**What to work on:** Copy out the stretch of the records from the very first line through the line that contains "coord(287,9)", keeping every line the same.

**Information provided:**
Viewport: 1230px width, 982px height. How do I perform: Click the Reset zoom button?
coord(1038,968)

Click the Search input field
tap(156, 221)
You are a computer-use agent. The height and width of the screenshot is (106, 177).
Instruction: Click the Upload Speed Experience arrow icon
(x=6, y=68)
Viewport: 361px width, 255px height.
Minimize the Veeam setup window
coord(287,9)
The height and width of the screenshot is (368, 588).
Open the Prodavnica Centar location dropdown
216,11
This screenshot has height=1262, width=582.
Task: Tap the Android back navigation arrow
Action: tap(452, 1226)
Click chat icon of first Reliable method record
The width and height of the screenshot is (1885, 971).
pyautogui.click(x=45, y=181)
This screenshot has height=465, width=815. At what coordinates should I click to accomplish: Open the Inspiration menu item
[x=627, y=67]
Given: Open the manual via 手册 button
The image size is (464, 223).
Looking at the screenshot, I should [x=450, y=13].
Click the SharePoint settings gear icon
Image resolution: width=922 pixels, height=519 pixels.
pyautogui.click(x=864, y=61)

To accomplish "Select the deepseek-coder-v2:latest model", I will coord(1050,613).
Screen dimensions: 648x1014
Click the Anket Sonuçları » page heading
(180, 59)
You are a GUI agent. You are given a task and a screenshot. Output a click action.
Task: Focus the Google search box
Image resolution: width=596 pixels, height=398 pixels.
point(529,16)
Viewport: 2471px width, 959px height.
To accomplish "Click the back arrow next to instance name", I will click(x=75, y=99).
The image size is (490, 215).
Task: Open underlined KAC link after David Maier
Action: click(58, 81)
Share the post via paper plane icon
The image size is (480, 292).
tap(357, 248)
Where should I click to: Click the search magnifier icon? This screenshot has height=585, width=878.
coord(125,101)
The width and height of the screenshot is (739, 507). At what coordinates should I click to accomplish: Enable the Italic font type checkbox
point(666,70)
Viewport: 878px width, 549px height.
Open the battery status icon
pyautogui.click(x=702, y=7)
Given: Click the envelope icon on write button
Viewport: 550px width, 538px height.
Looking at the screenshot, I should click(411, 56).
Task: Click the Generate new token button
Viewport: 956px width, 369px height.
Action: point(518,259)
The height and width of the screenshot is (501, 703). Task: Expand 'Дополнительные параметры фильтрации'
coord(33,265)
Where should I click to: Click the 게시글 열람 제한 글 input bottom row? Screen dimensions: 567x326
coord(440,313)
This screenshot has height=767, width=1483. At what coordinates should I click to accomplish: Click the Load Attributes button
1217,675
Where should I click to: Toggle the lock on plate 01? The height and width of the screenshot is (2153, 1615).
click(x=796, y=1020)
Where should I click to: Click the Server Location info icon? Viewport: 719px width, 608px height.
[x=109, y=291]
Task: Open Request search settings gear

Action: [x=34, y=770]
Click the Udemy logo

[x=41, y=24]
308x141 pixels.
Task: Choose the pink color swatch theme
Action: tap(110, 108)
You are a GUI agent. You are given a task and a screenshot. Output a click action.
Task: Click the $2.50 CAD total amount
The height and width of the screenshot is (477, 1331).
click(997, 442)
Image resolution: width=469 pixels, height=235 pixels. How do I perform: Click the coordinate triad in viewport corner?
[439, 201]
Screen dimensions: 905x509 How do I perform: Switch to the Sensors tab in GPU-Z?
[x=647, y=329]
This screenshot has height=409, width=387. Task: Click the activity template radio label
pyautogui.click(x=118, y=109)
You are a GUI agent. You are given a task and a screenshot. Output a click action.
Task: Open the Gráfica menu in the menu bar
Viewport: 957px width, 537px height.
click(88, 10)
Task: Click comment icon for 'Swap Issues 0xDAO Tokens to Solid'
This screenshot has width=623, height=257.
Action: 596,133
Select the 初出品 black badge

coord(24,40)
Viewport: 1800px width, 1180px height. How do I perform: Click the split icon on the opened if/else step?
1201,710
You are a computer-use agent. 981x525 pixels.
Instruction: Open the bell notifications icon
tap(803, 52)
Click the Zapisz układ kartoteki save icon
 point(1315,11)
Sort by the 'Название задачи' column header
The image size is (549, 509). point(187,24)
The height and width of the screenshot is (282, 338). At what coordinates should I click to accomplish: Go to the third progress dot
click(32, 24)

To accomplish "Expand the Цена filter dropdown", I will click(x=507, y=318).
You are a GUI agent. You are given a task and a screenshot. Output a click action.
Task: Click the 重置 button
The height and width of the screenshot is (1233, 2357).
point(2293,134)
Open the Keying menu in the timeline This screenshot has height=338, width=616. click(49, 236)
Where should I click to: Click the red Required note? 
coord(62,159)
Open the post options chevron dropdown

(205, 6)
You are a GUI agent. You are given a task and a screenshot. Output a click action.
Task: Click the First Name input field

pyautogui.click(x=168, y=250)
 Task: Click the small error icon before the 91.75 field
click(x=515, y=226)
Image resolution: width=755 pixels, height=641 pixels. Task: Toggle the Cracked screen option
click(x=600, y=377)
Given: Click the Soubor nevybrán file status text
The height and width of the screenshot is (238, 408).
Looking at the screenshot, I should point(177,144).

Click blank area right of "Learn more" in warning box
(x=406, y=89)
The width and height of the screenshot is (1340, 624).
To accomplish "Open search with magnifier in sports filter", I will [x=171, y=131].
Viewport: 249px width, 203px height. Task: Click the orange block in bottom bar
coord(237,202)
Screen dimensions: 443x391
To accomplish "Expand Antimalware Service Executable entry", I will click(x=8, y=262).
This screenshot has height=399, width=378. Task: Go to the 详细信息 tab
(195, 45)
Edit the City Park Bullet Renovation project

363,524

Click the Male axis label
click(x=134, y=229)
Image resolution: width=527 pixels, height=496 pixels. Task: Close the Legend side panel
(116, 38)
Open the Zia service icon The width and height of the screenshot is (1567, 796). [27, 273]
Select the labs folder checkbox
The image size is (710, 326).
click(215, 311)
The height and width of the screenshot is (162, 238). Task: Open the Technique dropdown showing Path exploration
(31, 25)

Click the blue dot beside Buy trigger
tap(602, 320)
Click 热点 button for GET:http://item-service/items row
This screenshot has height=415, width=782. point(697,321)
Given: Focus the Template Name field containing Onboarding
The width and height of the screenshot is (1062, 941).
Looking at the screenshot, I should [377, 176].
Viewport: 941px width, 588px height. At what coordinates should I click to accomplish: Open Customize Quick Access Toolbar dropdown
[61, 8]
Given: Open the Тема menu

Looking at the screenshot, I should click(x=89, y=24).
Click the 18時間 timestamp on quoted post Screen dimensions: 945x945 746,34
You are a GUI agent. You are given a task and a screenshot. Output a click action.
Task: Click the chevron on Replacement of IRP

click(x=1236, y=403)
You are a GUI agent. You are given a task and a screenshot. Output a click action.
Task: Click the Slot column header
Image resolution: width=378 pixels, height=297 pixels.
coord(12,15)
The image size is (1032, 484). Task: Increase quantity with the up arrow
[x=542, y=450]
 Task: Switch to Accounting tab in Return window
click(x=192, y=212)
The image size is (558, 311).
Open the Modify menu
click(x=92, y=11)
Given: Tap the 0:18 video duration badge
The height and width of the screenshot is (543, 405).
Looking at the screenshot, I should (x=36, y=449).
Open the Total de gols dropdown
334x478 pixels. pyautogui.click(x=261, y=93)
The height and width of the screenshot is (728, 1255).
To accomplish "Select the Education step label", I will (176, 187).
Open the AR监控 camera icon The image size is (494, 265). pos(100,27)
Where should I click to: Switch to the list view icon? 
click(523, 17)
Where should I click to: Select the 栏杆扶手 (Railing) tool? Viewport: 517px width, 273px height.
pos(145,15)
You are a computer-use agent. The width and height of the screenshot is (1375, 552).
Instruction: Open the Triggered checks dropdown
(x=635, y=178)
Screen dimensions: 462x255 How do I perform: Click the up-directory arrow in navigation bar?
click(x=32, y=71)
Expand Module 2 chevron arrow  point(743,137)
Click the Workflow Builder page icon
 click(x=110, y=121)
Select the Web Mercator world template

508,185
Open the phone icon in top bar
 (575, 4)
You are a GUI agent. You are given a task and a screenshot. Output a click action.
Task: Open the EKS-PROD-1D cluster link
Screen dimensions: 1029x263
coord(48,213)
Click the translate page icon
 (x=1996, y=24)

**Full answer:**
Viewport: 1230px width, 982px height. How do I perform: Click the Reset zoom button?
coord(1038,968)

Click the Search input field
tap(156, 221)
You are a computer-use agent. The height and width of the screenshot is (106, 177).
Instruction: Click the Upload Speed Experience arrow icon
(x=6, y=68)
Viewport: 361px width, 255px height.
Minimize the Veeam setup window
coord(287,9)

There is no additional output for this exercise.